Companies such as Yahoo, Facebook, and Google have plenty of incentives to set up services that house precious data such as photos, communications with friends, and documents--but they may not want to share that openly with you or some company that offers e-memory services on your behalf. And even if they do, there are practical barriers aplenty.

Perfectly preserved ones and zeros can nevertheless decay with age, locked in obsolete formats. The researchers advocate periodic backup into "golden" formats such as PDF or JPEG whose widespread use will protect against obsolescence. Ironically, Bell himself illustrates the importance of the problem: the Microsoft Money software he touts for tracking his own financial transactions is being phased out.

Data ownership is another complicated matter. As Bell and Gemmell observe, parents today already electronically monitor their children closely and exhaustively document their lives. I wonder if or when the resulting information should become the child's property.

And in the most sci-fi section of the book, the authors ponder digital immortality, the possibility of conversing with a digital avatar representing the deceased. "How I wish I had even a tenth of my grandfather's life," Bell says--but how much of one's life should belong to one's heirs?

The authors and I aren't the only ones to have pondered the ideas of e-memory and extrapolated into the future. They cite various science fiction books that have bearing on their ideas, for example.

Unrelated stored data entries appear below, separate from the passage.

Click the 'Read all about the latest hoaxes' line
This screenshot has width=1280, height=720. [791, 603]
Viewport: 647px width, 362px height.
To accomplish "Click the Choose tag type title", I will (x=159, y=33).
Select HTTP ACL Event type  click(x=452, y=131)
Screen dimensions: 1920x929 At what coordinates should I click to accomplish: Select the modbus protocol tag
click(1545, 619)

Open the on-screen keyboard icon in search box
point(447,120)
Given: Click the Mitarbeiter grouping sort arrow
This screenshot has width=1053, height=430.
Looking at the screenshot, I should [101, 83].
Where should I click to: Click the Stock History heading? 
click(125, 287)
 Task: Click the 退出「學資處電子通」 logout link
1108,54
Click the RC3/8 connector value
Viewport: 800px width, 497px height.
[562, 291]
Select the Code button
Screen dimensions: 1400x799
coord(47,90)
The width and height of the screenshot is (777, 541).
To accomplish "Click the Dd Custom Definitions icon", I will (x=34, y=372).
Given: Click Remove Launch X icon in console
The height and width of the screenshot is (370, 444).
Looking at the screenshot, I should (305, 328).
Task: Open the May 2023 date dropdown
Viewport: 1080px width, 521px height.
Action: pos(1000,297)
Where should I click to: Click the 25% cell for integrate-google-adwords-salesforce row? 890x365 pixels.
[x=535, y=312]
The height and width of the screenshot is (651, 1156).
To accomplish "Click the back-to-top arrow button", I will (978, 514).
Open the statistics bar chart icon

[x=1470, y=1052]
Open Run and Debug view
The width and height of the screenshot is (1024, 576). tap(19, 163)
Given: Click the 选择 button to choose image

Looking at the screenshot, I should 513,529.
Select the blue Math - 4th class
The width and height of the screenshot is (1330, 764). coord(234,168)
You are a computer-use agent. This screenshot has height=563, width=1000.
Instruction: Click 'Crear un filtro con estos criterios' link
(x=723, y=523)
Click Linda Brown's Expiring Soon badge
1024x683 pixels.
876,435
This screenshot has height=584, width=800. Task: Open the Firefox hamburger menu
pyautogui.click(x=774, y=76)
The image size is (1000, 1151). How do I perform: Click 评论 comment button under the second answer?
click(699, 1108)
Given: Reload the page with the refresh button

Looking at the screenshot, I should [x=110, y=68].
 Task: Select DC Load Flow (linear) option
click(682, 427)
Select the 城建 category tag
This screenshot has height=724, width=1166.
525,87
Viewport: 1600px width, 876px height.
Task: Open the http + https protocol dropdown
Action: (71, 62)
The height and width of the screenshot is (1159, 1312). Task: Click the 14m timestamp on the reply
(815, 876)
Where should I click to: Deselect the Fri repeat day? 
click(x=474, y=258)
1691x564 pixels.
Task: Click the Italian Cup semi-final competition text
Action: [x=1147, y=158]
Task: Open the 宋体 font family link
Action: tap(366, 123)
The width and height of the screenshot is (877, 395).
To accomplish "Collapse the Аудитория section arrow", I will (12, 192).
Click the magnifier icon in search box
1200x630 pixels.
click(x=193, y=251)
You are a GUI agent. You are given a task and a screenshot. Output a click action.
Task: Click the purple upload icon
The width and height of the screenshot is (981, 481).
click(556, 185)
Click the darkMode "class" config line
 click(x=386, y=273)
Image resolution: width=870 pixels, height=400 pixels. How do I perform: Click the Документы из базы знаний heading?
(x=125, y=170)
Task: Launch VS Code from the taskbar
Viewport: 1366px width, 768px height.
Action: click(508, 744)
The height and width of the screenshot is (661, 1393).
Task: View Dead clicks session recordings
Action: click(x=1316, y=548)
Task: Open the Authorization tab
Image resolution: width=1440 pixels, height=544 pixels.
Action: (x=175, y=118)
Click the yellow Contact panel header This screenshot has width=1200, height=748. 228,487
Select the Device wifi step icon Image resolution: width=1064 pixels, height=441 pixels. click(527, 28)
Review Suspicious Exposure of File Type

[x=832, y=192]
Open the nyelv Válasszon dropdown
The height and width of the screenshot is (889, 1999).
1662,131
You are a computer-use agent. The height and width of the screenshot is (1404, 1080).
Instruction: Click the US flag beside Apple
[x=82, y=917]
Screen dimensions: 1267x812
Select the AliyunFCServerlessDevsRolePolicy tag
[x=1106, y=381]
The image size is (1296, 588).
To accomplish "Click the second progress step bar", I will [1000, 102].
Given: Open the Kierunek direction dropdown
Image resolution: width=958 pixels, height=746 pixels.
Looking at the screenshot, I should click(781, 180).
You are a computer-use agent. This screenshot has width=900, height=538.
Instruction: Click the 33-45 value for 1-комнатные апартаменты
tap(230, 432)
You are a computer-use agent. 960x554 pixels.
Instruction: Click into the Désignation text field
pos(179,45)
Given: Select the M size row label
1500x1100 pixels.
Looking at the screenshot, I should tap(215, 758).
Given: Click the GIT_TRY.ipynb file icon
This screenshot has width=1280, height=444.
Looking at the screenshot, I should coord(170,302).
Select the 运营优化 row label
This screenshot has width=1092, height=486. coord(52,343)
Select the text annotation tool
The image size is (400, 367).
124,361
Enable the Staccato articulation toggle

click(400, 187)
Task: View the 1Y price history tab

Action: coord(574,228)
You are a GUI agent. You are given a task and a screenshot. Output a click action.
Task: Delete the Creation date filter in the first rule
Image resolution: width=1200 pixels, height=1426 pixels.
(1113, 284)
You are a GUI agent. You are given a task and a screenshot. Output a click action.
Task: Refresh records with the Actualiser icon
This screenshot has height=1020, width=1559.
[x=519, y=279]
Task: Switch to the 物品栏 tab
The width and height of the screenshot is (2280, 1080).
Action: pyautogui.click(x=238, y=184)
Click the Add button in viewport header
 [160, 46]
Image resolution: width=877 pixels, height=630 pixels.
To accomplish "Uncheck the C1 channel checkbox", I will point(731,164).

But it was politician and presidential progenitor Vannevar Bush whose "memex" provided a template for the e-memory work in a 1945 essay, in The Atlantic Monthly, "As We May Think." His idea: "A memex is a device in which an individual stores all his books, records, and communications, and which is mechanized so that it may be consulted with exceeding speed and flexibility. It is an enlarged intimate supplement to his memory."

It's happening
Even though I'm not convinced everybody will eagerly embrace e-memory, I am convinced that it figures centrally in our lives. I have seen the power of Gmail's archive and my own digital photo archive. And as it gets easier to do record everything, we will find a way to make it useful.

Many years ago, I made T-shirt presents for my family that used the highest-resolution scans I could make of some graphics. At the time, I was astounded at how much space each image took up--20MB or more. Over years of hard drive tidying efforts, I considered deleting the files many times, but they had some sentimental value and I put off the decision each time.

Now I'm glad I hung onto them. The T-shirts have all worn out, but I still have the artwork--and 20MB is a piddling amount of storage space. For comparison, each of the thousands of photos I've taken with my present camera today is closer to 30MB.

At the same time, I find myself e-mailing myself notes, recording voice memos, keeping my GPS logs of excursions, and taking snapshots of the signs and maps at trailheads. Without even trying hard, I'm assembling my personal life's digital equivalent of everything from Library of Alexandria to the trash heaps archaeologists delight in excavating.

I'm a ways out there on the nerd spectrum, too. But with ordinary folks carrying camera-enabled smartphones, e-mailing their way through work, and socializing through status updates, brace yourself for e-memory to arrive in your life.